Existem dois tipos de asilo: o territorial e o diplomático. O primeiro corresponde à aprovação pelo Estado brasileiro que o indivíduo perseguido politicamente se fixe, na condição de asilado, em território nacional. O asilo diplomático tem como aspecto distintivo a concessão desse instituto jurídico dentro de representação diplomática brasileira no estrangeiro, não sendo aceito necessariamente o asilo territorial.

Aceitar o asilado em território nacional é medida de competência do Chefe de Estado. No caso brasileiro, essa tarefa está delegada ao Ministro da Justiça, devendo ele, após parecer técnico emitido pelo Ministério das Relações Exteriores, acatar ou não o pedido feito pelo estrangeiro. Esse pedido poderá ser feito na sede da Polícia Federal da localidade em que ele se encontre.
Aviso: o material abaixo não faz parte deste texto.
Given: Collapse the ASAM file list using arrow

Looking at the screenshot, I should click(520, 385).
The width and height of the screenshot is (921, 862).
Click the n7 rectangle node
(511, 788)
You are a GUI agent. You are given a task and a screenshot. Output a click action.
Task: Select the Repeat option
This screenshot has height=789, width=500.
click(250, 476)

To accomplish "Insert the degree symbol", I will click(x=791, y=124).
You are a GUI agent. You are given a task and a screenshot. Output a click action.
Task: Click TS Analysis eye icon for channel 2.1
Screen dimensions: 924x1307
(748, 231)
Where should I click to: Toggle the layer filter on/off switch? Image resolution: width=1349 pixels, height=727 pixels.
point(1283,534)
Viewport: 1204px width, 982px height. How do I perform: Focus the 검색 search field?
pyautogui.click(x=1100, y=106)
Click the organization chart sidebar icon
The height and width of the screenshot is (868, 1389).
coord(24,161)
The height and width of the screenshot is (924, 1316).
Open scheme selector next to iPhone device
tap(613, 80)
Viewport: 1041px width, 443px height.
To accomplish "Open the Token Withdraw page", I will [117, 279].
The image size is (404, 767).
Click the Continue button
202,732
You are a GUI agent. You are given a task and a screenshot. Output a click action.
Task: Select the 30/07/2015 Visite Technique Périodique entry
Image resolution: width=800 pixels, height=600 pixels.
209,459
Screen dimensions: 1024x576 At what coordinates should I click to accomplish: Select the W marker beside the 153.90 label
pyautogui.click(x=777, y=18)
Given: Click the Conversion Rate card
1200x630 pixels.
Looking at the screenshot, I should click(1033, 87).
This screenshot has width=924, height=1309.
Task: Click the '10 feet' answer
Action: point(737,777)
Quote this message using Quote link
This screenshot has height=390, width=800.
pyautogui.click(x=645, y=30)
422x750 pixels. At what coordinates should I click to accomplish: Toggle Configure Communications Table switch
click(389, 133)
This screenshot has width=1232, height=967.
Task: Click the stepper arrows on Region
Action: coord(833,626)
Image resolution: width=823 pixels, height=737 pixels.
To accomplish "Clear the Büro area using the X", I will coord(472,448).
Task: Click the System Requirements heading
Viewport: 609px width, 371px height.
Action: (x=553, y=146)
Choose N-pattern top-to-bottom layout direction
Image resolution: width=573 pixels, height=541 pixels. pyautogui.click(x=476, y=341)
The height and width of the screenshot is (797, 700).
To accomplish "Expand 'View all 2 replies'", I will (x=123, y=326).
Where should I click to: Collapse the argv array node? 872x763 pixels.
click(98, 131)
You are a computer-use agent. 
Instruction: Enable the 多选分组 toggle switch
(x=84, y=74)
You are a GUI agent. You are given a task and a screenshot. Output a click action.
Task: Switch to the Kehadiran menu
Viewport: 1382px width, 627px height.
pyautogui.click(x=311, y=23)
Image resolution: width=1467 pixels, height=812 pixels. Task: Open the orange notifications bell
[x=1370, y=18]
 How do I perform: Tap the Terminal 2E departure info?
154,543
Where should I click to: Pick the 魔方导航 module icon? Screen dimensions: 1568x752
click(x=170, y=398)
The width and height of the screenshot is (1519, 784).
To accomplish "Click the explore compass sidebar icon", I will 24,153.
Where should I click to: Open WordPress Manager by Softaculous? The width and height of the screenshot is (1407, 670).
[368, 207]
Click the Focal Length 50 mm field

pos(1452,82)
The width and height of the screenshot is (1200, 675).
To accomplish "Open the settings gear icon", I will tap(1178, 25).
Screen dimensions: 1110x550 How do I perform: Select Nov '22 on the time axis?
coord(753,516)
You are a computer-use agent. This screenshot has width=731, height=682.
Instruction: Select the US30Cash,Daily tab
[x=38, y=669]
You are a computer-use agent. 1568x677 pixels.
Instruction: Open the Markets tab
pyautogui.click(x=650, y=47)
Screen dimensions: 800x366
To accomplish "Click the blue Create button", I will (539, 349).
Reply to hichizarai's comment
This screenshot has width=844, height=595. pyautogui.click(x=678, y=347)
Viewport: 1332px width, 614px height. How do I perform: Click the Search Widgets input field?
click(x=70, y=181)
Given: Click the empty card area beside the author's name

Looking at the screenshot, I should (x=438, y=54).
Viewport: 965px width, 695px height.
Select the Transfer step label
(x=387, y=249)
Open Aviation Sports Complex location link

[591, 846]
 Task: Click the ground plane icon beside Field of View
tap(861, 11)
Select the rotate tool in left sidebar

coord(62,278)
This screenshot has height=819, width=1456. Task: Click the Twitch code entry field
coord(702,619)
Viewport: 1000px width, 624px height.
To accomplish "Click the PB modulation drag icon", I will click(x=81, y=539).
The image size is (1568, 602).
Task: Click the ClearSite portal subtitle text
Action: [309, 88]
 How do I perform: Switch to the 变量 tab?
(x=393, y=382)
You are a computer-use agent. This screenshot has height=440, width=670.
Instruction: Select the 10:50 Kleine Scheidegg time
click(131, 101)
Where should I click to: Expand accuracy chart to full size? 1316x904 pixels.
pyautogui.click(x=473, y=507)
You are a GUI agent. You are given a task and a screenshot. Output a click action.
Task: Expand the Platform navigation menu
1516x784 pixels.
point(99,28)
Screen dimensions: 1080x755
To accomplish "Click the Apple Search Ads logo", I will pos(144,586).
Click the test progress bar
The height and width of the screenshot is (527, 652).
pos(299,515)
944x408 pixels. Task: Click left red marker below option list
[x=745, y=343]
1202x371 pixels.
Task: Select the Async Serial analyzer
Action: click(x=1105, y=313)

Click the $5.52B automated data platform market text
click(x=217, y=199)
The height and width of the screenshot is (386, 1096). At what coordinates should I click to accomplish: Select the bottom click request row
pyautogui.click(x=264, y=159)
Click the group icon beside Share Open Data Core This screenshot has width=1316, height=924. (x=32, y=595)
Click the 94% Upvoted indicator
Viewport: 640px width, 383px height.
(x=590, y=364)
No caso de não ser concedido o asilo, devido à falta de comprovação necessária dos motivos alegados, o requerente será impedido de ingressar ou permanecer no Brasil (Guia prático para orientação a estrangeiros no Brasil, 2004).  Segundo dispõe o Guia prático para orientação a estrangeiros no Brasil (2004, p.19):

O asilo territorial é concedido pelo Ministro da Justiça, por prazo limitado de até 2 (dois) anos, sendo prorrogável enquanto existirem as condições que deram origem, mediante requerimento do interessado.

Percebe-se que há uma circunstância para cessar o tal status: acabar, por algum motivo, a perseguição política daquele indivíduo.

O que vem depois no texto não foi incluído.